Across the South Africa, right now, there are millions of second hand motor vehicles on sale through private sellers, second hand dealerships, and of course, repo vehicle dealerships.
Many buyers are cautious about used vehicles for a number of reasons. They ask themselves:
- What if there is something wrong with the car and it breaks down within a few weeks? How will I afford to repair it?
- Will I be able to sell it on in the future or is the mileage too high?
- Is the smiling salesman telling the truth about this car?
- Are they ripping me off with the price?
- Will the car’s owners ever actually see the money for the car?
Buying second hand can be daunting. Unless you are a mechanic or a serious car enthusiast, you will probably experience anxiety at the thought of buying your vehicle second hand. Cars are expensive, and if you cannot afford the payments on a brand new vehicle, your only option is to buy second hand.
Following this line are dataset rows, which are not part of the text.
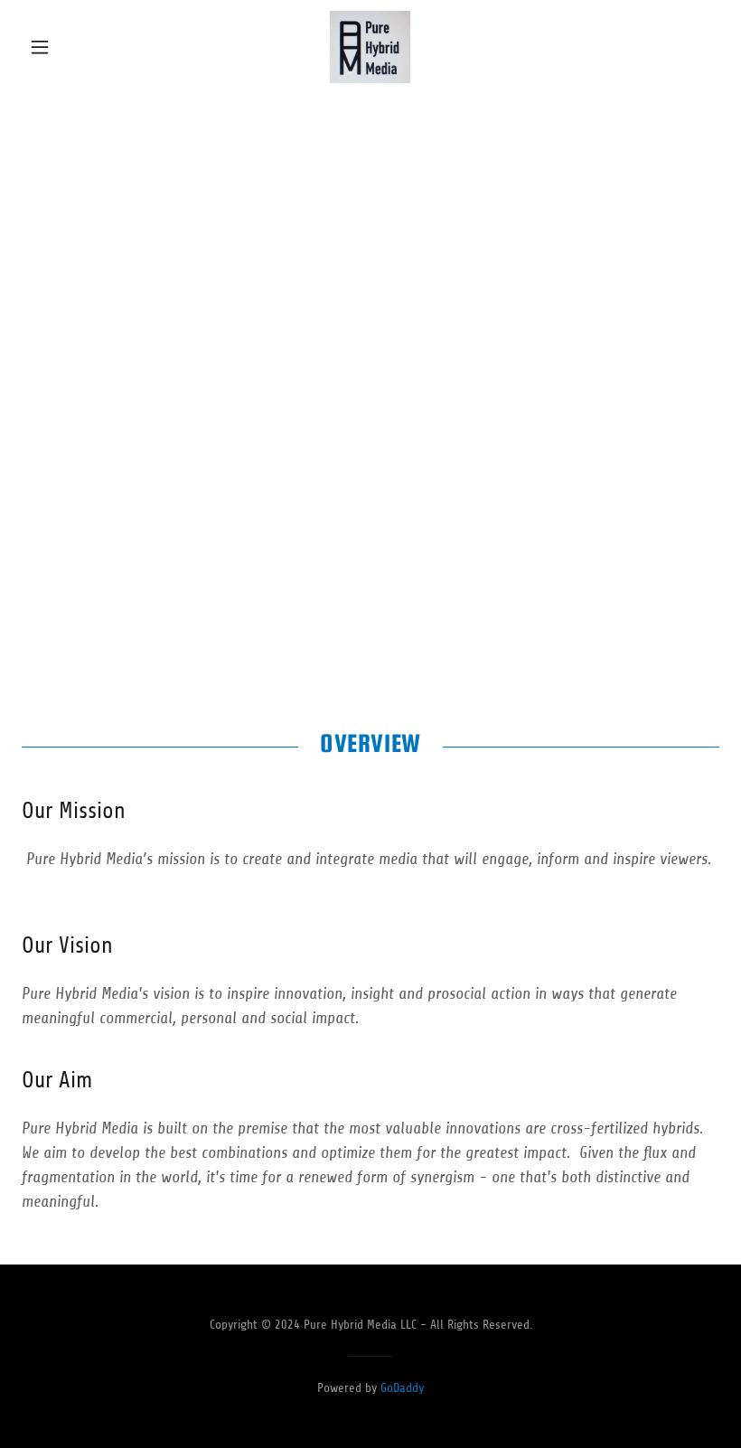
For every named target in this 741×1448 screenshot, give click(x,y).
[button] (74, 47)
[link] (370, 47)
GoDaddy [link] (402, 1388)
A repossessed vehicle from a repo vehicle dealership might lessen your anxiety and make your experience somewhat easier.
What do they do?
A repo dealership auctions and sells cars on behalf of banks that have repossessed cars from clients who have not been able to make their loan payments. There are several benefits to purchasing a repossessed car over a normal second hand car.
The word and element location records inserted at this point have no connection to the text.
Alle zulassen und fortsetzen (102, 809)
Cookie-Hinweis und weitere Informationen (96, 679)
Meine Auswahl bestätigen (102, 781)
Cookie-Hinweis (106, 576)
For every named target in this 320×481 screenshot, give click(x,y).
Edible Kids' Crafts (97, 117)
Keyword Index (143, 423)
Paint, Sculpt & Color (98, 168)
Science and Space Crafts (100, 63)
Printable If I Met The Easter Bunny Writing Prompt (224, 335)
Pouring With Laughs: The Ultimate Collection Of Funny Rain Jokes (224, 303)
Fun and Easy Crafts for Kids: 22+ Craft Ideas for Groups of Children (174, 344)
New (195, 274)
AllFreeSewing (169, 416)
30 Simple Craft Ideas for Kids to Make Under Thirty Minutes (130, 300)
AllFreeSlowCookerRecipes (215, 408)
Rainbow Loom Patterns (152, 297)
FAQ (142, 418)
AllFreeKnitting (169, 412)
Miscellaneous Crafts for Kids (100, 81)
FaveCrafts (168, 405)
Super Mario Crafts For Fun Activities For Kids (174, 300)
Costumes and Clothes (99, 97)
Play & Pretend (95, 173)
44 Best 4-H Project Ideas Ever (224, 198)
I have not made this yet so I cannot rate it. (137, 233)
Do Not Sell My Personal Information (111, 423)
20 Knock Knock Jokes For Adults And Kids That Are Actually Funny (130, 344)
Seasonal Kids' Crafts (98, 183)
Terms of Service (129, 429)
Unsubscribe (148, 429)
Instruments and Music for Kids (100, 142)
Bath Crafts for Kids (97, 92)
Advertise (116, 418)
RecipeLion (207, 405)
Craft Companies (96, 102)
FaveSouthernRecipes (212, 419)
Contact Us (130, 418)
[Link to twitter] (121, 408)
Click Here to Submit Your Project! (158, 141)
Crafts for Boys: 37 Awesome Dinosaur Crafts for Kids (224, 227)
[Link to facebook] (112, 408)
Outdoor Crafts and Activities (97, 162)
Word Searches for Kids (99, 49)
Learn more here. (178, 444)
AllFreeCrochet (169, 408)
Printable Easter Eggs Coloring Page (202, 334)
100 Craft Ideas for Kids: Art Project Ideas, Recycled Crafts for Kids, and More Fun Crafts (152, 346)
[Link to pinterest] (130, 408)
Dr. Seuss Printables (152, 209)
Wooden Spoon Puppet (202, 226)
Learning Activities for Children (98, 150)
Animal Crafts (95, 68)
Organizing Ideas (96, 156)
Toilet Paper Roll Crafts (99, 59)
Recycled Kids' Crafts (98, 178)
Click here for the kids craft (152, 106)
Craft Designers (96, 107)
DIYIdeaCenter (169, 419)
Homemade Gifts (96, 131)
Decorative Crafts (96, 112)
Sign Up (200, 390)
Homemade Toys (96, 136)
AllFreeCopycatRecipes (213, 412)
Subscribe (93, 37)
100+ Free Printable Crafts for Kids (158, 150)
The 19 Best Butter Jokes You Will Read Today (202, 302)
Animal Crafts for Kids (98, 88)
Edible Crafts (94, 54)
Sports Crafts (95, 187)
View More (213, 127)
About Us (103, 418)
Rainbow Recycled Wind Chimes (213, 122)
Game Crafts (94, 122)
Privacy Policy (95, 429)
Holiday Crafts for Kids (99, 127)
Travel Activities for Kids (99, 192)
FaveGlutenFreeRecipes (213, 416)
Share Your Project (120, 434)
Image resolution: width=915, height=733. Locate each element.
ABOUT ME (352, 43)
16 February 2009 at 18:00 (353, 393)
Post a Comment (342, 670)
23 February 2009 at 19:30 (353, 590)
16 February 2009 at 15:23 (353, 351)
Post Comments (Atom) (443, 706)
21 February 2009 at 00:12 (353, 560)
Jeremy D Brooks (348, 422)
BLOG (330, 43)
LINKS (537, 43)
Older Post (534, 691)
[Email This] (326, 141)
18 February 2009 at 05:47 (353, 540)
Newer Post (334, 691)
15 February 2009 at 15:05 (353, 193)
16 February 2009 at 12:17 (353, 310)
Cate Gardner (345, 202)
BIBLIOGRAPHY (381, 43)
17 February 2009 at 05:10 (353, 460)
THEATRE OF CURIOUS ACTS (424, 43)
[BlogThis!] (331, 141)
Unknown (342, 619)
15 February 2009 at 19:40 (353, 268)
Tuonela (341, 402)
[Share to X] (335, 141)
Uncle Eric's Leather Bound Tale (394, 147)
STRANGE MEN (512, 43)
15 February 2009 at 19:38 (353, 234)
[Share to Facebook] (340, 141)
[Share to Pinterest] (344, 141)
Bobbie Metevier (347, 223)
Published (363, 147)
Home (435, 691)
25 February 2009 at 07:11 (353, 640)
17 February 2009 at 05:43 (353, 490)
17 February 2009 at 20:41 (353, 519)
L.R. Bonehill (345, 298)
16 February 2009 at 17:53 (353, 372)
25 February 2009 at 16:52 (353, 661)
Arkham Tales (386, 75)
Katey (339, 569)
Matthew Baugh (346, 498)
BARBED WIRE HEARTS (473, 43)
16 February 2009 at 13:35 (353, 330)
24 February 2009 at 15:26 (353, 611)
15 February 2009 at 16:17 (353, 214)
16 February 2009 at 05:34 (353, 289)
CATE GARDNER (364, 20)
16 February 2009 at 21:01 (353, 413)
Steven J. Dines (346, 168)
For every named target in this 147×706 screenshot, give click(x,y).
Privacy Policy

- Repossessed cars are often quite new.
Who wouldn’t want a car that looks, feels and perhaps even smells new at second hand prices? Apart from the benefit of the aesthetics, the car would have less wear and tear on tyres, breaks, the clutch and other essential parts.
- Being new, the car might still have a warranty.
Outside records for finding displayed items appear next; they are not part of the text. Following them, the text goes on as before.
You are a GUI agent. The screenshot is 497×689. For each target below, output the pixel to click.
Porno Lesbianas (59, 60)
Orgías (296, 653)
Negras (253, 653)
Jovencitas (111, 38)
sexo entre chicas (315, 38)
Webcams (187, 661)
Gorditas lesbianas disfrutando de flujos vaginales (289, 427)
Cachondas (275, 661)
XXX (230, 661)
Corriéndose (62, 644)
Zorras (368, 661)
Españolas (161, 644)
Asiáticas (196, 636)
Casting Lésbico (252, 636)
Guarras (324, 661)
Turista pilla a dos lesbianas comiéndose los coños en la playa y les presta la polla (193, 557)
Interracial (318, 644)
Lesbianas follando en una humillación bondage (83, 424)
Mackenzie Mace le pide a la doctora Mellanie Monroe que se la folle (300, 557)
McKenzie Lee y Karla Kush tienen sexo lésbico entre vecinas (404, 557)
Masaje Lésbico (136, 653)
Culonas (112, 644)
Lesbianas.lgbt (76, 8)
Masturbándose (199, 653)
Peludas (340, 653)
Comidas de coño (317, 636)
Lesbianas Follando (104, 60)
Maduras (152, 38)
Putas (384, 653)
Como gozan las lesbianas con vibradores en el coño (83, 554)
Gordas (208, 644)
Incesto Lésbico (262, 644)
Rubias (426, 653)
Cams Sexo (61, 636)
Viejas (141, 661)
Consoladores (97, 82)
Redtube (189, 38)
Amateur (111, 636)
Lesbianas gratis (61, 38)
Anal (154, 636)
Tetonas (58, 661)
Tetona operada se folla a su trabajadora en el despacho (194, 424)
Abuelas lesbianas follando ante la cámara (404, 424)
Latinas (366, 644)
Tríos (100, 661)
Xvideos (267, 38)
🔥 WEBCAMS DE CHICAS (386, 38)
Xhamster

If the car is not too old, it might still have a warranty against rust or other damage. Some warranty’s are valid for as many as 12 years, or even more in some cases.
- The car might still have a service plan
Similar to warranty’s, service plans are valid for a number of years or kilometres and a repossessed car might still have one. This would save you money on services and, depending on your plan, minor damage and wear and tear.
- At an auction, there is not a set price
At an auction, the price is decided by the buyers. There is no set and non-negotiable price provided by the seller, the audience themselves decide how much they are willing to pay for a vehicle. However, the price can go higher if there are several people determined to buy one specific vehicle.
To sum, buying a bank repossessed car rather than a vehicle from a normal second hand dealership has several benefits and might save you stress and anxiety.
However, as with anything, there is a downside to looking for a repossessed car. Many second hand dealerships are not honest about their cars, and there have been cases of dealerships pretending that their vehicles are bank repossessed when they are not. In order to make sure the dealership you are dealing with is not deceiving you in any way, make use of the following tips.
a) Do your research before choosing a dealership. Many people, after having a bad experience, will put a complaint on the internet to warn other potential victims.
b) Ask your family and friends about their experiences with second hand dealerships.
c) If a dealership claims to be selling repossessed cars, contact the bank that allegedly repossessed those cars to make sure.
d) Be smart. Don’t fall for a winning smile and a lot of talk. Take someone with you, prepare a list of questions to ask and think carefully before purchasing your vehicle.
Finding a second hand vehicle is always going to be somewhat stressful, but finding a reputable repo vehicle dealership and choosing to buy a repossessed car rather than a second hand car might be the best move for you and for your peace of mind.